*Texto de origen*.
========

10) MALDICIÓN Y OTREDAD
Y si
incendias mi cerebro
Te llevaré en
mi sangre.
Rainer María
Rilke
La idea de
almas que se buscan aquí por relaciones antiguas de un más allá de plena
tradición platónica (El Banquete) es la reminiscencia. También el lenguaje del
Mal-Decir tiene una especie de nostalgia (¿reminiscencia?) por un verdadero
lenguaje que nombraba a las cosas sin matarlas y podía decir el deseo de decir,
podía conformar una unión en los sentimientos o sensaciones y las palabras.
Apuntaba, claro, a otra conciencia, a unir dos conciencias. La maldición del
lenguaje es maldición sobre todo porque desea ser un medio de tocar la
conciencia de otro, que es fundamentalmente la persona amada. El gran misterio
es que todo el ser de alguien no apunta a sí mismo sino a otro, y el mismo ser
sueña con salirse de sí y ser otro. Cualquier otro, como hace el actor o el
escritor, el otro amado en la relación pasional. Pero también ese otro del
actor o del escritor es en unos momentos efímeros (la actuación, la escritura
de un personaje) la persona amada, en la que uno puede enajenarse. En esa
enajenación el lenguaje pierde pie y nada significa lo que quiere significar,
como si cada palabra se despeñara. Finalmente en el amor, hallamos el lenguaje
de otro, que tal vez no es el que amamos, pero esa enajenación consciente
recuerda el Mal- Decir literario.
Todo lenguaje literario está hecho de un
profundo deseo amoroso, lo quiera o no, sea sublimación consciente o
inconsciente. Ese deseo es el propio deseo de ser, que siendo en otro parece
completarse como en el mito del Andrógino. No se completa jamás pero esa búsqueda
es en sí la pasión amorosa o la literatura que están hechas de las mismas
texturas. No olvidemos que ya la literatura contiene una ajenidad fundamental
como el amor que es ajenidad pura y perfecta.
El amor está
hecho de instantes y esos instantes son un exilio voluntario, también la poesía
en su sentido más vasto. En ambos casos, como en el sueño, se oye lo inaudito,
se ve lo imposible, se dice lo indecible: hay una sed fundamental de no ser uno
mismo sino otra persona o un lenguaje que no nos pertenece. ¿Qué es por otra
parte otra persona, sino un lenguaje que no nos pertenece?
Se trata de
comunicar mundos: luz y sombra, materia y espíritu, magia y vida cotidiana,
intelecto y sensibilidad, destino y libertad. ¿Se logra esa fusión?
Seguramente, pero a costa de la confusión, del caos, donde uno es el otro,
donde el lenguaje es paradoja pura y perfecta. La literatura es un amor absurdo
como cualquier amor.
Tengamos
también en cuenta todo lo irracional que decide la elección de las palabras o
la del amor. La razón está fuera de cualquier aparente libertad. Parece más
bien un fatalismo, una efímera locura.

========

[Filas del conjunto de datos]
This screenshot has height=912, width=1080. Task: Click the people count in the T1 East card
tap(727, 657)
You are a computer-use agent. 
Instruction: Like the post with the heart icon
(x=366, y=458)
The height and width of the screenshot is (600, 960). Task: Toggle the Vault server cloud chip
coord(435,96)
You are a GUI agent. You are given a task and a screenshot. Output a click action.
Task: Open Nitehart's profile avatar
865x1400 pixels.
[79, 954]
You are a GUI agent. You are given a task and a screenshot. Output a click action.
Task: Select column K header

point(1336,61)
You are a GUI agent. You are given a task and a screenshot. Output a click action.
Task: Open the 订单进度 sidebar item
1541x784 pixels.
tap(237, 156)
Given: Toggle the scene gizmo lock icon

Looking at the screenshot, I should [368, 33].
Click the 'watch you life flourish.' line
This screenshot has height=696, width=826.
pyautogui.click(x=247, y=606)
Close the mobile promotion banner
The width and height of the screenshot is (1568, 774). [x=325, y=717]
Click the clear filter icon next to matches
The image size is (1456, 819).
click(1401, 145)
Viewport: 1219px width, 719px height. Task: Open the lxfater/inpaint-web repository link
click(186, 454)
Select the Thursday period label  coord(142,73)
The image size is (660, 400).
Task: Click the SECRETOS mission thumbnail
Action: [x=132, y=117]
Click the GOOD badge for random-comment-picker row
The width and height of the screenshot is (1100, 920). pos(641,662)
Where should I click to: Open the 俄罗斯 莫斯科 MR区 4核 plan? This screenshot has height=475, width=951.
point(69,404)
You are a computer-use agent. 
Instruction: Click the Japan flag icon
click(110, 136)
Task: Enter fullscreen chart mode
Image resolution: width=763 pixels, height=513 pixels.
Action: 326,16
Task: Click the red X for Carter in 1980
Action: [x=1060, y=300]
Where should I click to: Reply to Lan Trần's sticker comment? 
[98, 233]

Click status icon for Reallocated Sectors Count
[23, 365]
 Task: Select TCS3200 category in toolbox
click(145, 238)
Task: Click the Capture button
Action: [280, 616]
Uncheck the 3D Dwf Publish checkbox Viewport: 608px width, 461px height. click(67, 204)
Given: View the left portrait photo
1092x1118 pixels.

========

Reproduzca literalmente el pasaje del texto sobre la maldición y la otredad que va desde "Se trata de" hasta "como cualquier amor.", incluido este último.

Se trata de
comunicar mundos: luz y sombra, materia y espíritu, magia y vida cotidiana,
intelecto y sensibilidad, destino y libertad. ¿Se logra esa fusión?
Seguramente, pero a costa de la confusión, del caos, donde uno es el otro,
donde el lenguaje es paradoja pura y perfecta. La literatura es un amor absurdo
como cualquier amor.